* _Data for locating words and elements_

====

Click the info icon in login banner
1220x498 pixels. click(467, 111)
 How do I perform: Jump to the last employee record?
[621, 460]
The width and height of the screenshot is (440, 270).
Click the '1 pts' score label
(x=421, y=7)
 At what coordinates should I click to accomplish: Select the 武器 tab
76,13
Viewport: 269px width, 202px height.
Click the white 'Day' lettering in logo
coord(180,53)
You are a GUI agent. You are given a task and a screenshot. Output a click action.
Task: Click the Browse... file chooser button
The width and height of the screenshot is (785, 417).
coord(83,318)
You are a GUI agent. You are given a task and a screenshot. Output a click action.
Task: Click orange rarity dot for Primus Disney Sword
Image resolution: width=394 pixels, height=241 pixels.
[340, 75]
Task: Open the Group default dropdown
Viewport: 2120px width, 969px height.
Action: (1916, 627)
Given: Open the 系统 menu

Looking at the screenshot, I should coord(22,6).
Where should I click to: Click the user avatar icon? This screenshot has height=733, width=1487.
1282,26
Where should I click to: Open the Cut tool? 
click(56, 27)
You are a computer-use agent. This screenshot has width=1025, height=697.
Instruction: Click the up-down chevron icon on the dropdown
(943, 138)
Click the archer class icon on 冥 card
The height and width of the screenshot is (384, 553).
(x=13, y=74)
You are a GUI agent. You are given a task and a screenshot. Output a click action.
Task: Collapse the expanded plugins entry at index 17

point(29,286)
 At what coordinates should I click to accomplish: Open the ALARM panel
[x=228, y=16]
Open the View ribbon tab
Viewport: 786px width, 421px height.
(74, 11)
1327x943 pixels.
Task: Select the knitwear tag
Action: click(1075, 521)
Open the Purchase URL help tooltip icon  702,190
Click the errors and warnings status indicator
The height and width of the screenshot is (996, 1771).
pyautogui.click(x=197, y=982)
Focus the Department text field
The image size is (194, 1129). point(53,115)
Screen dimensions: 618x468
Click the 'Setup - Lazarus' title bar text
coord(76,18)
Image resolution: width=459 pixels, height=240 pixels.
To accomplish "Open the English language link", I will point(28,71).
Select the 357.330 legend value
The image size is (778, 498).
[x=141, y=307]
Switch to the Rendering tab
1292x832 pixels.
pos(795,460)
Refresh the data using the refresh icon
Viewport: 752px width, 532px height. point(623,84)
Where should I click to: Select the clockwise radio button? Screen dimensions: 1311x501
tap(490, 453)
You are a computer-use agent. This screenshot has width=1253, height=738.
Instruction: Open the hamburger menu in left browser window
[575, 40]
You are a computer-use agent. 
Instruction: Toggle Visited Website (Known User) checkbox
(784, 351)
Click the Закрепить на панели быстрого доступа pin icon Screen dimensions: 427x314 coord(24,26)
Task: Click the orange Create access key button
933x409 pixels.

====

* _Goal of the exercise_
Can you repeat the records word for word, from the line containing "Screen dimensions: 618x468" through to the end of the records?

* _Task answer_
Screen dimensions: 618x468
Click the 'Setup - Lazarus' title bar text
coord(76,18)
Image resolution: width=459 pixels, height=240 pixels.
To accomplish "Open the English language link", I will point(28,71).
Select the 357.330 legend value
The image size is (778, 498).
[x=141, y=307]
Switch to the Rendering tab
1292x832 pixels.
pos(795,460)
Refresh the data using the refresh icon
Viewport: 752px width, 532px height. point(623,84)
Where should I click to: Select the clockwise radio button? Screen dimensions: 1311x501
tap(490, 453)
You are a computer-use agent. This screenshot has width=1253, height=738.
Instruction: Open the hamburger menu in left browser window
[575, 40]
You are a computer-use agent. 
Instruction: Toggle Visited Website (Known User) checkbox
(784, 351)
Click the Закрепить на панели быстрого доступа pin icon Screen dimensions: 427x314 coord(24,26)
Task: Click the orange Create access key button
933x409 pixels.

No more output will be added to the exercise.